Fingere di correre un GP: il brutto autogol della F.1
Non si capisce cosa sia peggio: se far finta di correre un GP o se concluderlo mettendo in scena le interviste ai primi tre classificati (gli stessi delle qualifiche…) e relativo podio - faccenda surreale - come se la gara ci fosse stata davvero. Almeno questo, beffa nella beffa, si poteva evitare. La F.1 ieri a Spa ha offerto un pessimo spettacolo, mancando di rispetto alla storia di uno sport fatto di coraggio e generosità, a tutti gli appassionati presenti in circuito e piazzati davanti alle televisioni e anche alla classifica iridata, falsata da una distribuzione di punti ingiustificata. È bastata l’uscita di pista di Lando Norris all’Eau Rouge nelle qualifiche di sabato, dovuta a un errore di esperienza dell’inglese, per spedire tutta la F.1 in un limbo timoroso che si è trascinato lungo l’intero pomeriggio della domenica finché il direttore di corsa Michael Masi, con suo grande sollievo, ha fatto rientrare la safety-car dopo tre giri – due dei quali validi per assegnare metà punteggio, guarda la coincidenza... - e mandare tutti a casa dopo qualche minuto di inutile attesa. Erano quasi le sette di sera, faceva già buio, e la nebbia era scesa sui boschi delle Ardenne che circondano il circuito: lo sapevano anche i sassi che, a quel punto, era troppo tardi per assistere a qualcosa che assomigliasse vagamente a un GP.

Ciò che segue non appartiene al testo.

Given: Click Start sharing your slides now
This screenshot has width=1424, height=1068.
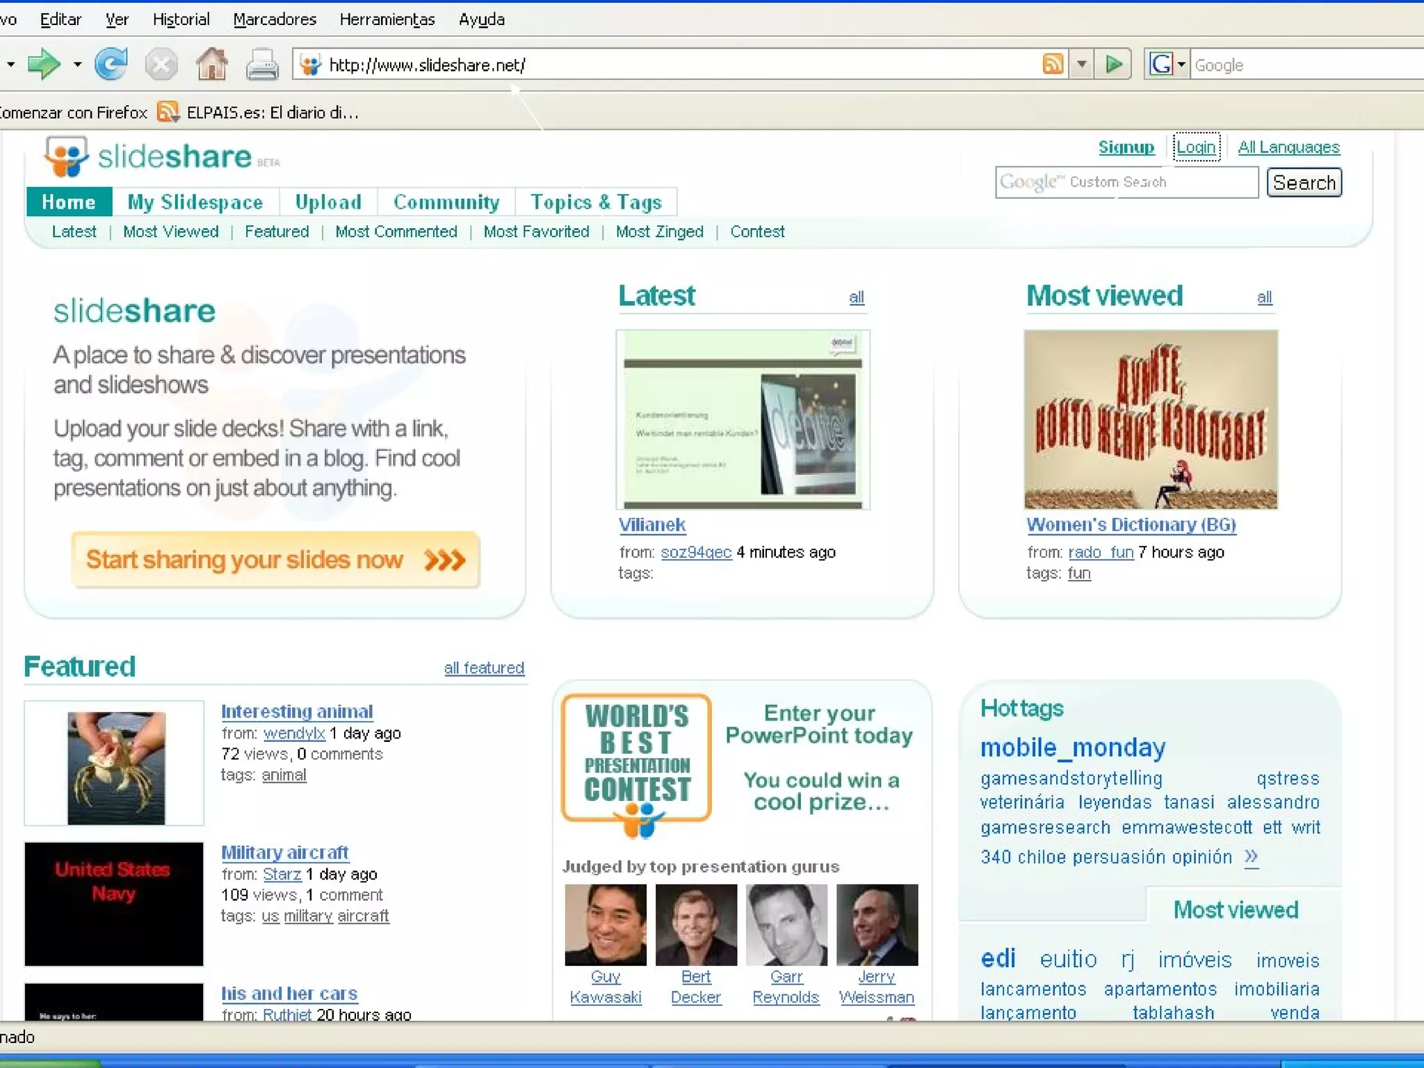Looking at the screenshot, I should point(275,560).
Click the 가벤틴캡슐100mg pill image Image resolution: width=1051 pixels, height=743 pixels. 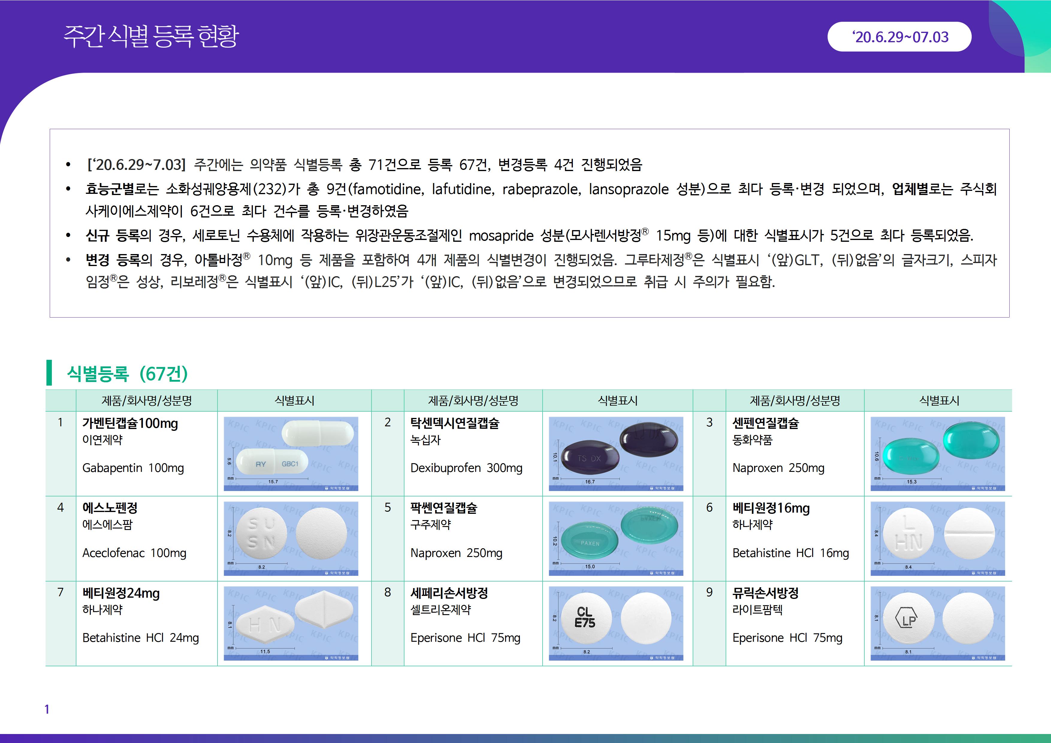pos(291,453)
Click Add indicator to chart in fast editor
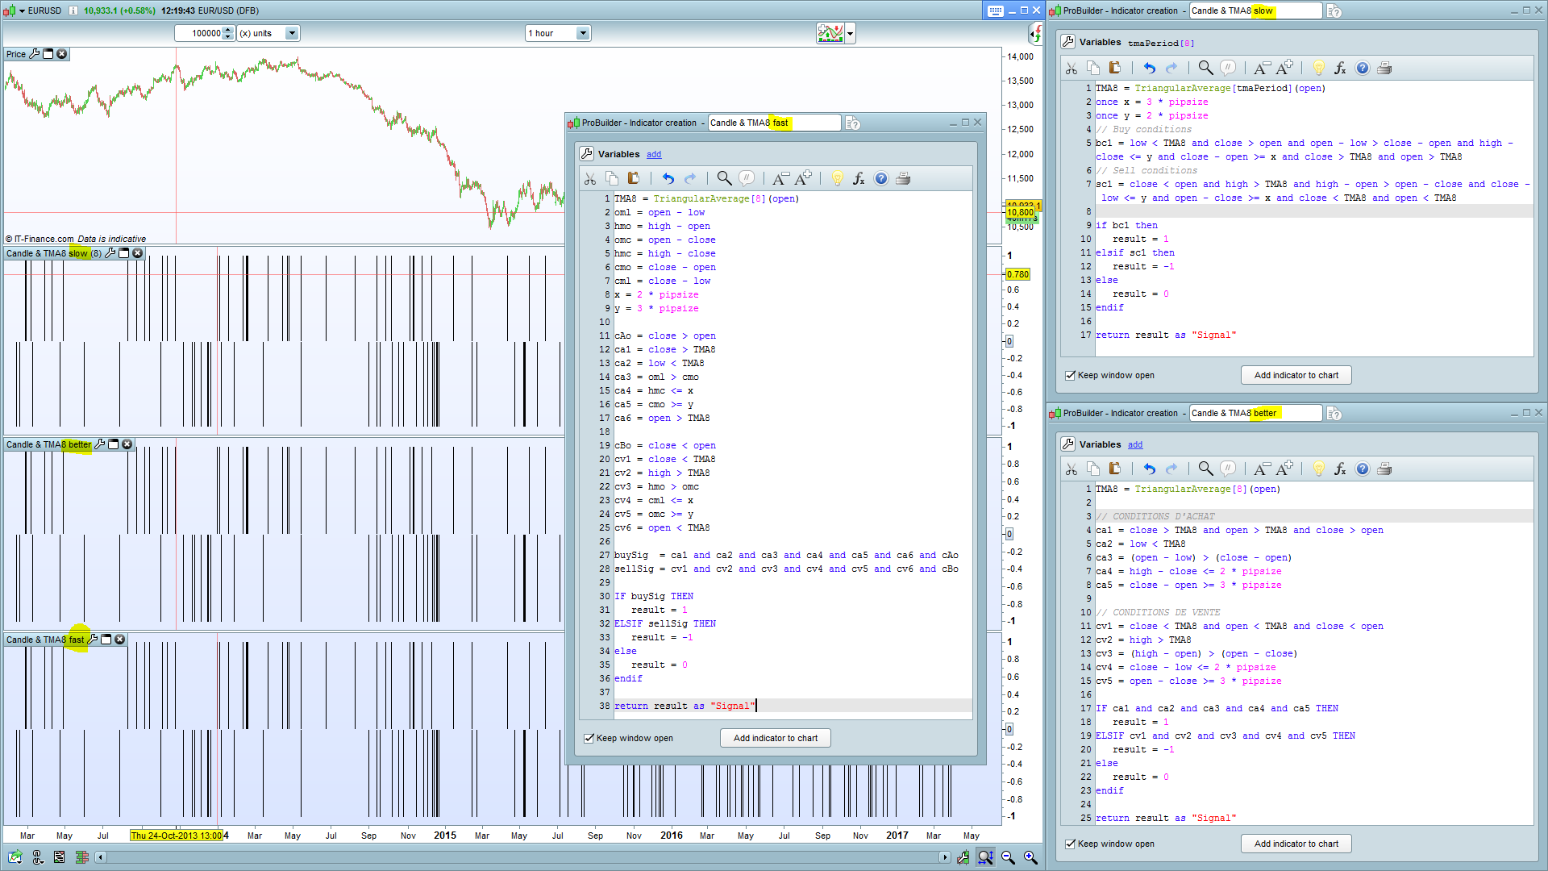The width and height of the screenshot is (1548, 871). click(775, 738)
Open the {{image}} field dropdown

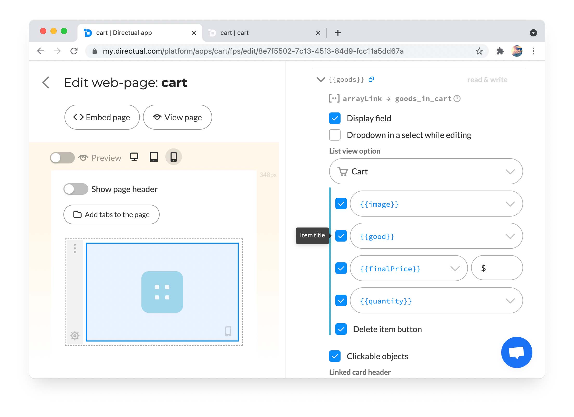pos(436,204)
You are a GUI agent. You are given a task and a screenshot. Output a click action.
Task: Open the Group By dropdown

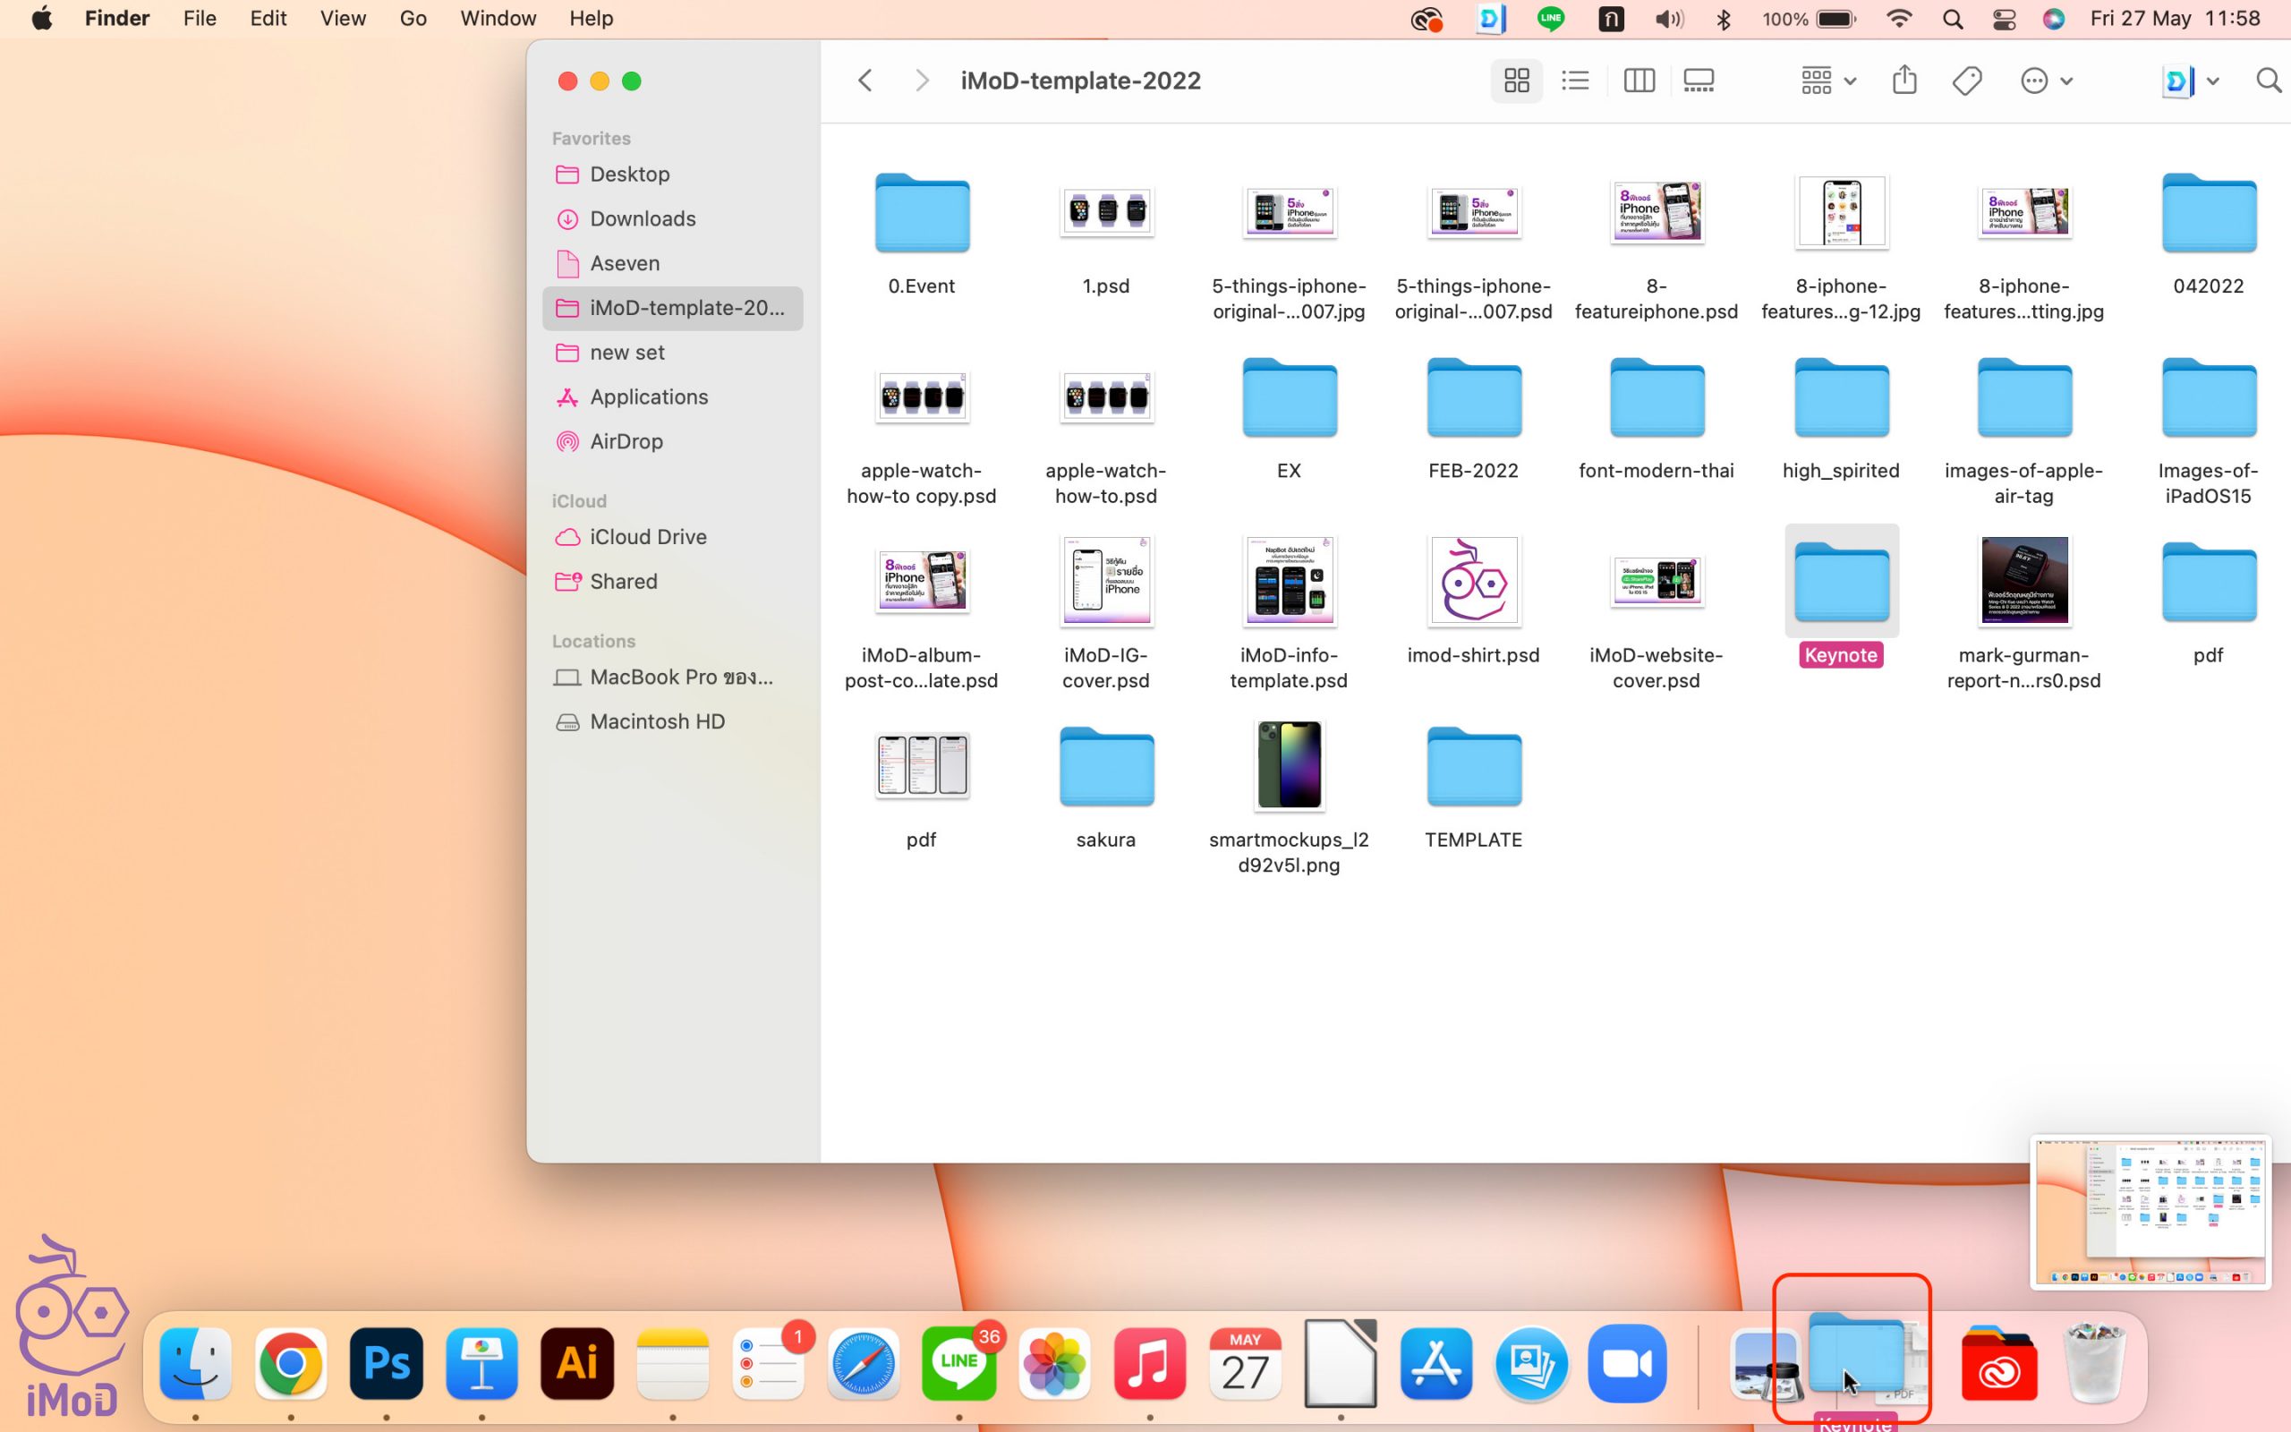[x=1827, y=81]
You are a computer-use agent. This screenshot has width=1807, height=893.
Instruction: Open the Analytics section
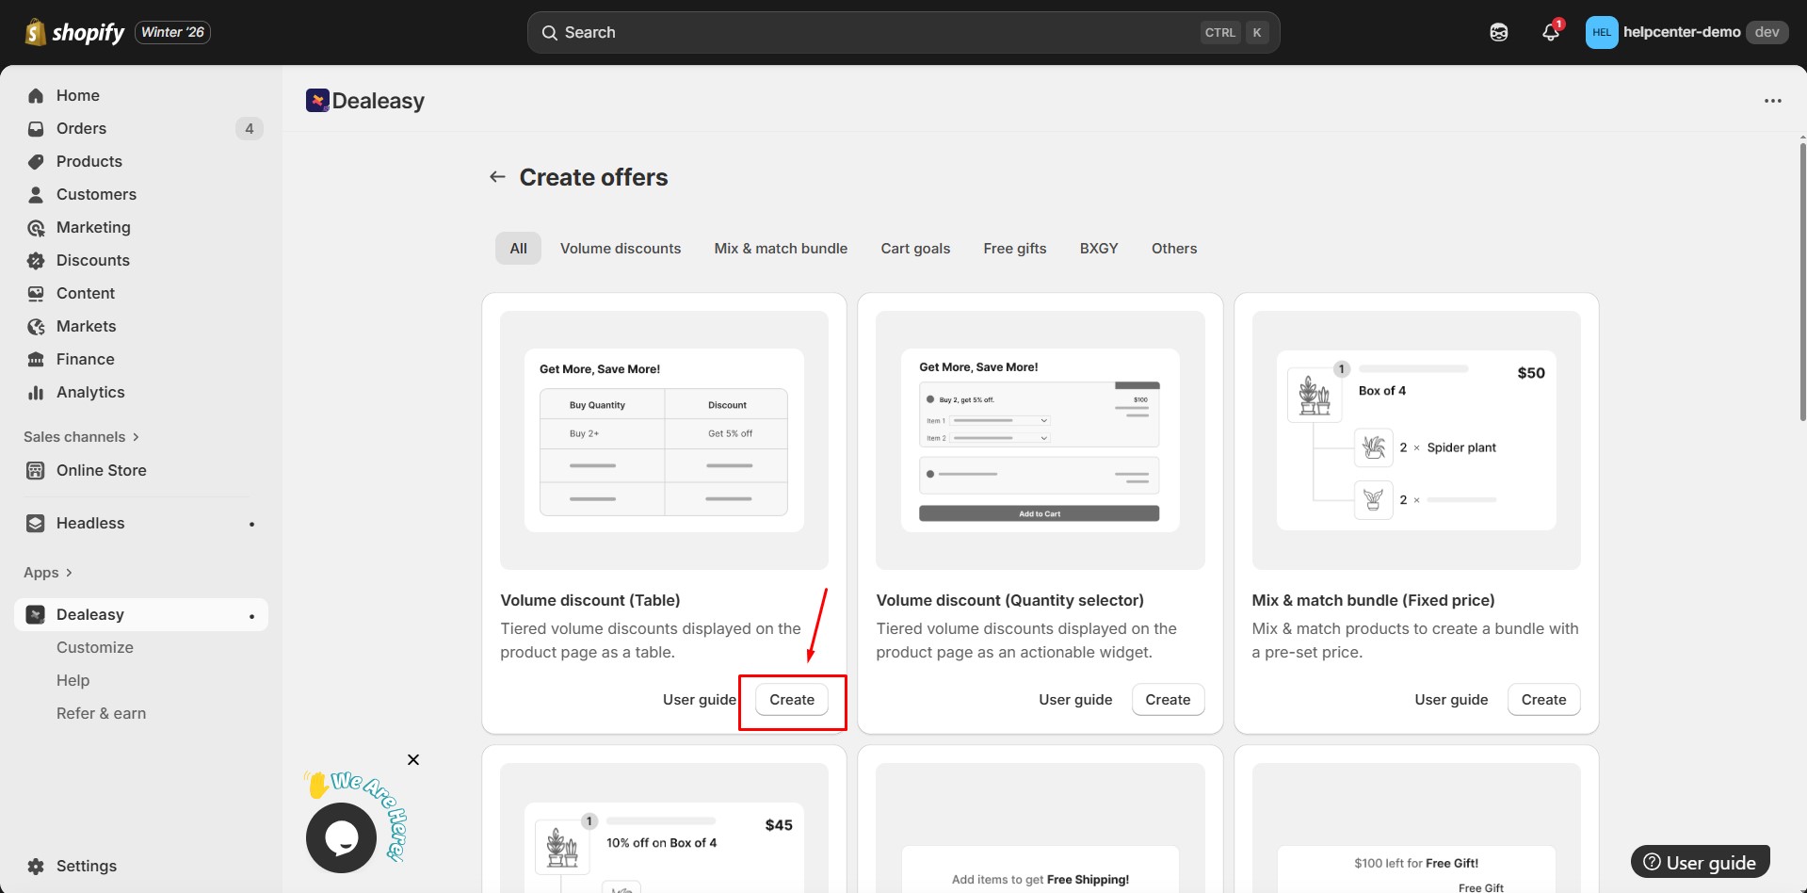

La F.1 è nata nel 1950 e ha affrontato interi decenni in cui i piloti non sapevano se sarebbero tornati a casa la domenica sera dopo una corsa. Lo accettavano, andava bene così. I tempi sono cambiati: nessuno vuole giustamente vedere incidenti drammatici, e men che meno morti o feriti, ma la grandezza di questo sport sta anche nella capacità dei suoi protagonisti di affrontare i rischi e le condizioni difficili, quelle in cui – come dicono i britannici – «si vede la differenza tra gli uomini e i bambini». Evitare di gareggiare perché piove forte e, su una pista vera, la visibilità è ridotta fa torto a pagine epiche dei GP, alle imprese di Ayrton Senna - per fare solo un nome - e tanti prima e dopo di lui. Fa torto a chi ha comprato a peso d’oro un biglietto per vedere uno spettacolo che non c’è stato, dopo essere rimasto un giorno intero sotto la pioggia. Fa torto al Mondiale, che vede Max Verstappen (del tutto incolpevole, peraltro) guadagnare 5 punti su Lewis Hamilton dopo aver seguito per tre giri l’auto di servizio in una processione utile a salvare solo forma e incasso. Non si poteva rinviare la gara al lunedì? Benissimo, allora bastava annullarla e restituire i soldi agli spettatori. Sarebbe stato più dignitoso, e anche sportivamente corretto: non è certo un successo di cui, a fine carriera, l’olandese si vanterà. L’alternativa era dare il via quando previsto e lasciare che i piloti facessero ciò per cui sono pagati e che amano: correre. Avremmo tenuto tutti il fiato sospeso, ma ci saremmo emozionati e avremmo visto qualche gesto da fenomeni: e cos’è la F.1, in fondo, se non questo?